Mayor Ron Nirenberg and Judge Nelson Wolff turned the ceremonial dirt to kick off a project the developer calls 300 Main, a 354-unit high-rise and six-level parking garage at North Main Avenue and East Travis Street.
Set to be completed in spring 2024, the tower will span 32 stories, taller than the neighboring 24-story Frost Tower, making it one of the tallest structures in downtown San Antonio.
Already, construction teams and heavy equipment are at work on the narrow 1-acre parcel of land formerly used as a parking lot.
Randy Smith, CEO and co-founder of Weston Urban said the event was a celebration of what is to come. “And that is that in two years’ time, a hot, soulless asphalt parking lot … will transform — by the work of a lot of great San Antonians— into 32 stories of beauty and progress and, really, homes,” he said.
In addition to housing, the tower will offer 6,275-square-feet of ground-floor retail space and a 25th-floor lounge with unobstructed views.
The Class AA apartments averaging 924 square feet will be leased at market rates.
The project was awarded $7.5 million in Center City Housing Incentive Policy (CCHIP) incentives to include a 15-year local tax rebate.
The terms of the incentives agreement call for the developer to contribute almost $2.2 million to the Affordable Housing Fund.
Nirenberg said the tower sends a “clear signal” that San Antonio is moving in the right direction.

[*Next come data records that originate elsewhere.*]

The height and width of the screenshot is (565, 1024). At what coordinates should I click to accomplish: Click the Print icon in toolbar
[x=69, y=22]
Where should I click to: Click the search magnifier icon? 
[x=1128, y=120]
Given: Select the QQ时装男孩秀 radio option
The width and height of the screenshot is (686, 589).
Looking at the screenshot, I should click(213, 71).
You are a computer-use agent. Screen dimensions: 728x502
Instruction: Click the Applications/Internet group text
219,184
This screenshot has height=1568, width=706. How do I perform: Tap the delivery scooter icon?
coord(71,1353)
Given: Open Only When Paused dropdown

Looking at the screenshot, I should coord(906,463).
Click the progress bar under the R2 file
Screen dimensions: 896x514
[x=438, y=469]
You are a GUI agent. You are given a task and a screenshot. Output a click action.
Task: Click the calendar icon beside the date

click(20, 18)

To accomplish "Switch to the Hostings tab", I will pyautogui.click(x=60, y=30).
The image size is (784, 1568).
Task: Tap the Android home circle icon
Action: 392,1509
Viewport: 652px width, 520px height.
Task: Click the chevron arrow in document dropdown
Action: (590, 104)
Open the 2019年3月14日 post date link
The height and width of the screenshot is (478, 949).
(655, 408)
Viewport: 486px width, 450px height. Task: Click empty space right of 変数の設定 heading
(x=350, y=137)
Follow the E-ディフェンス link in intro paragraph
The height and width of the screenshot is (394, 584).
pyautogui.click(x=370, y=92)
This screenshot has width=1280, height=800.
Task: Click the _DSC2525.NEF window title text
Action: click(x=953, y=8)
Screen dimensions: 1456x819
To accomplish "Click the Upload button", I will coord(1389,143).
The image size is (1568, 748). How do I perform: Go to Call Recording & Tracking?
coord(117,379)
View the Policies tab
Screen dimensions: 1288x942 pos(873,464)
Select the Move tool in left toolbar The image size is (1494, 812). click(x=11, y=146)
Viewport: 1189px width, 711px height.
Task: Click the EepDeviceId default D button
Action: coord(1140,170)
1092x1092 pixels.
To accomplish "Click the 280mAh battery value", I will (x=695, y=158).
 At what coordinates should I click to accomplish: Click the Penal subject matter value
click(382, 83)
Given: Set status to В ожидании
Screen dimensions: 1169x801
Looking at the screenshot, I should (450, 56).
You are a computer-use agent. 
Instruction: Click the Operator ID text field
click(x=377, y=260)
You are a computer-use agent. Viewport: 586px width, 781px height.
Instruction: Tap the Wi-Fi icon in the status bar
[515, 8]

“Investments we all know in downtown are a vote of confidence in our entire city and the growing demand for living space in the city’s core speaks volumes about the high quality of downtown living that we expect in our city,” he said. “It’s a type of asset that attracts employers and employees to the urban core and, most importantly, more living units help address the housing demand that extends across the entire city.”
The general contractor for 300 Main, designed by Austin-based architecture firm Page, is Rogers-O’Brien Construction. The estimated cost of construction is $107 million.
Smith said development projects like 300 Main are less common in downtown San Antonio than in the suburbs because of site constraints in the urban core and the archaeological work that is required in a city that’s over 300 years old.
“And, honestly, while the world is awash in capital, San Antonio is not,” he said. Such projects are not easy to finance at a time when there are many other cities further along in their development and more attractive to investors.
Also on Thursday, Weston Urban announced a new ground-floor food and beverage tenant will open in May in the Rand Building, 114 E. Houston St.
The restaurant, Double Standard, will feature American tavern fare and is the creation of the Empty Stomach Group which operates Barbaro, Little Death, Hot Joy and other San Antonio restaurants.
In early 2023, a Chick-fil-A restaurant with dine-in and a drive-through service also will open in the Rand, at 110 E. Houston St.